§ **Dataset excerpts**:
- Opening Delimiter -

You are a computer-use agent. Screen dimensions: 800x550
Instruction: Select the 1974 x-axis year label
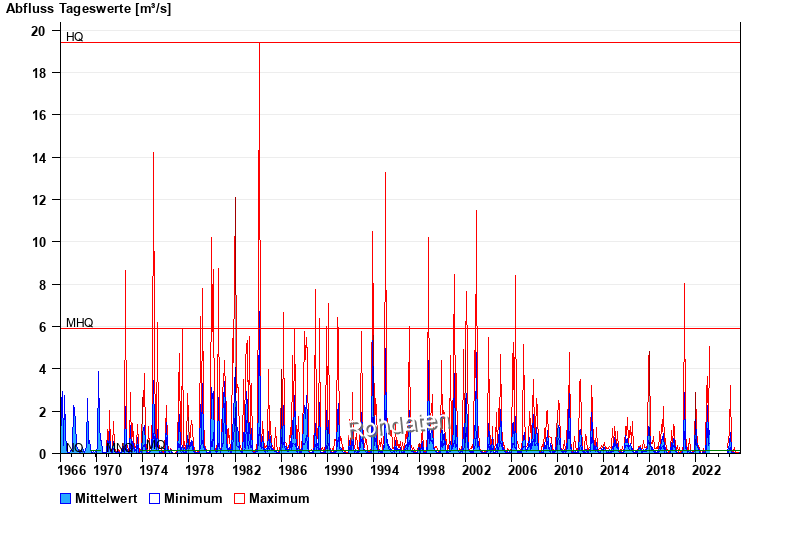pyautogui.click(x=153, y=470)
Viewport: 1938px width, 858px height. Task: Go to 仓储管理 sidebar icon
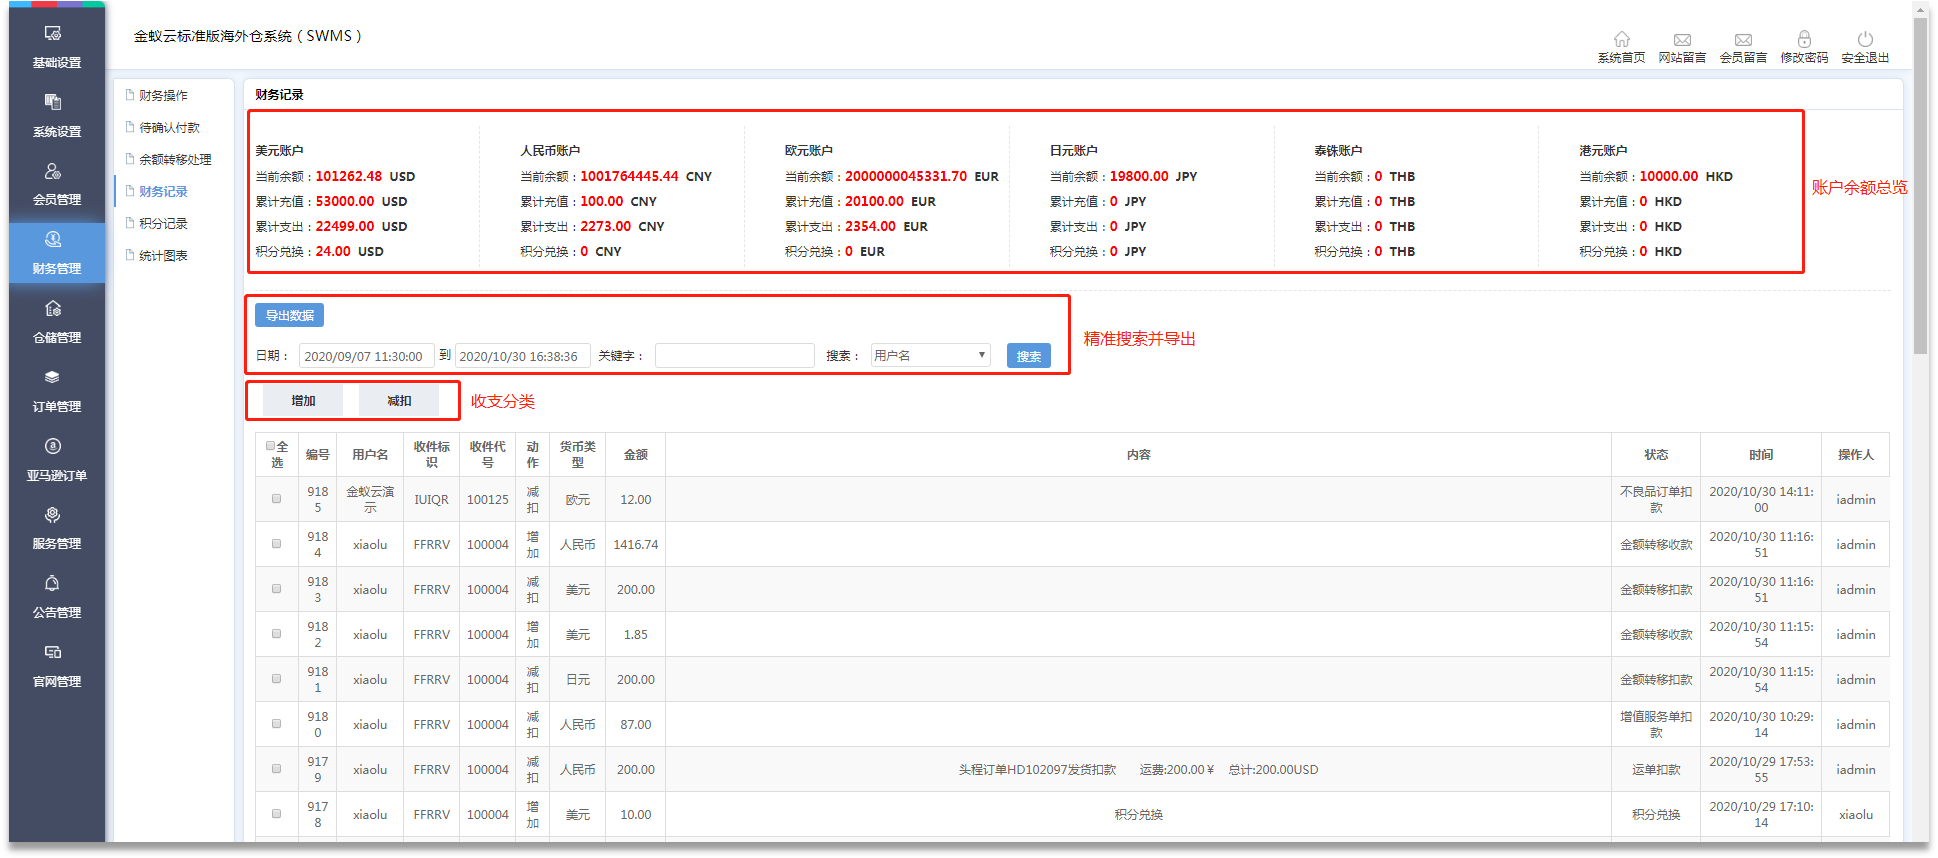53,309
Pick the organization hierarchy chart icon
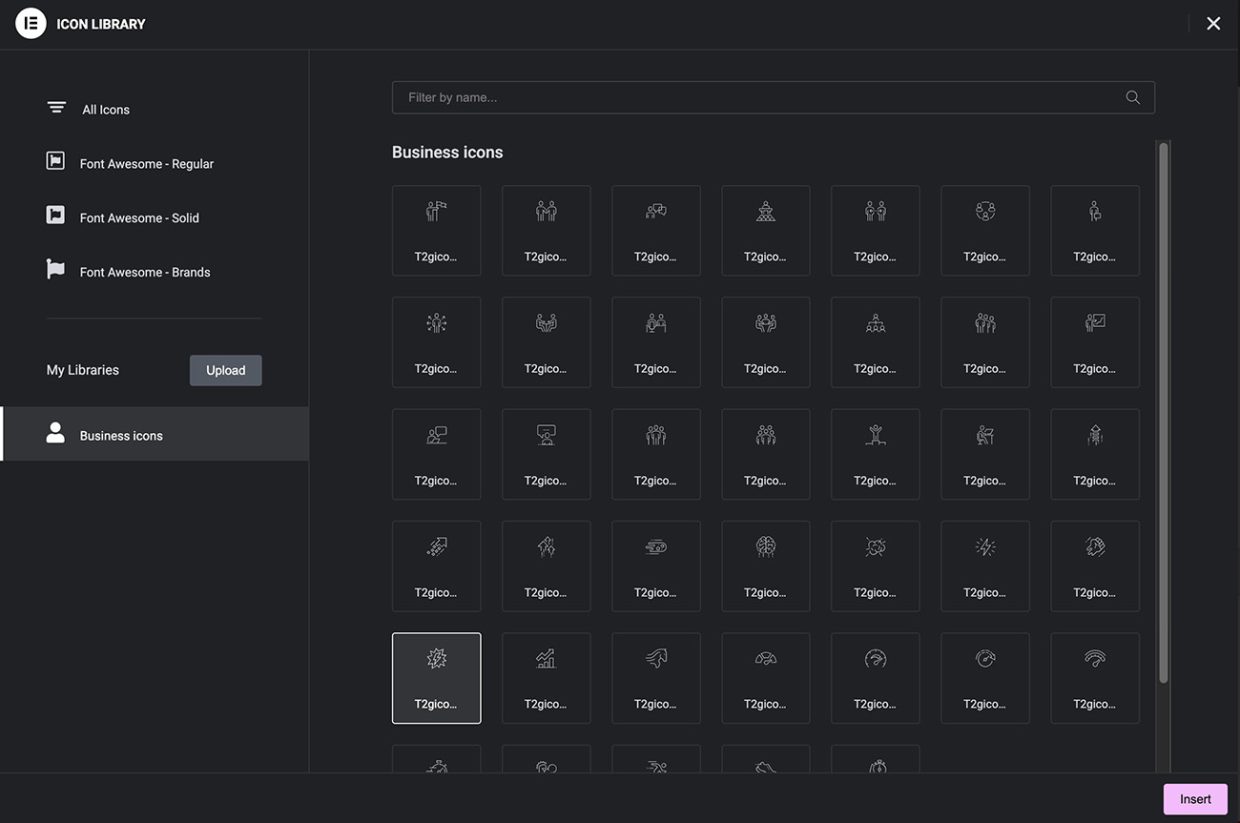Viewport: 1240px width, 823px height. (x=875, y=342)
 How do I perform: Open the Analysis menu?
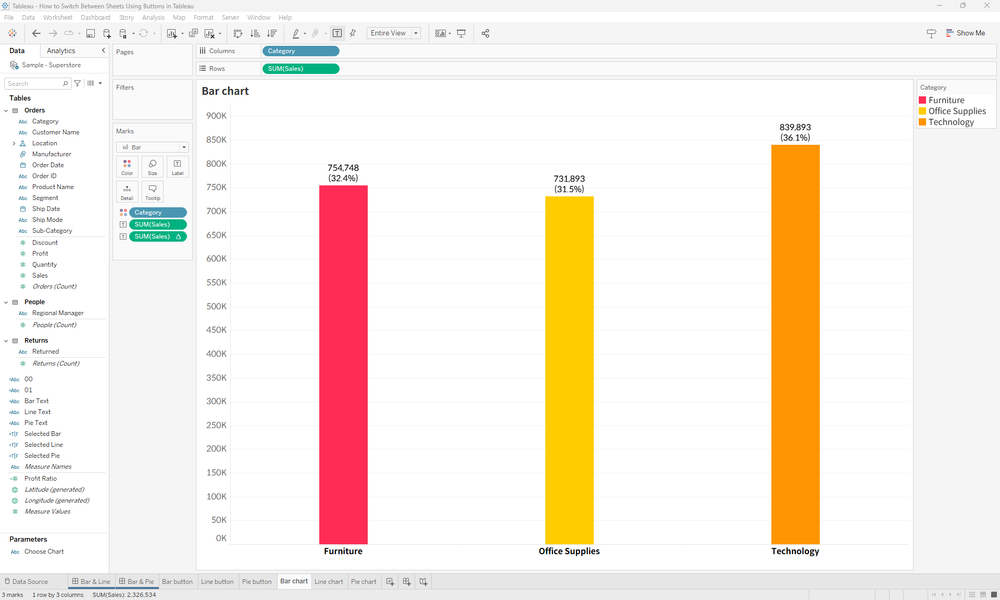[152, 17]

- Closing Delimiter -

§ **What to work on**: Beginning with the line that contains "Pick the organization hierarchy chart icon", output every line down to the last line of the entries above exactly as written, apart from the pictures.

§ **Exercise output**:
Pick the organization hierarchy chart icon
Viewport: 1240px width, 823px height. (x=875, y=342)
 How do I perform: Open the Analysis menu?
[152, 17]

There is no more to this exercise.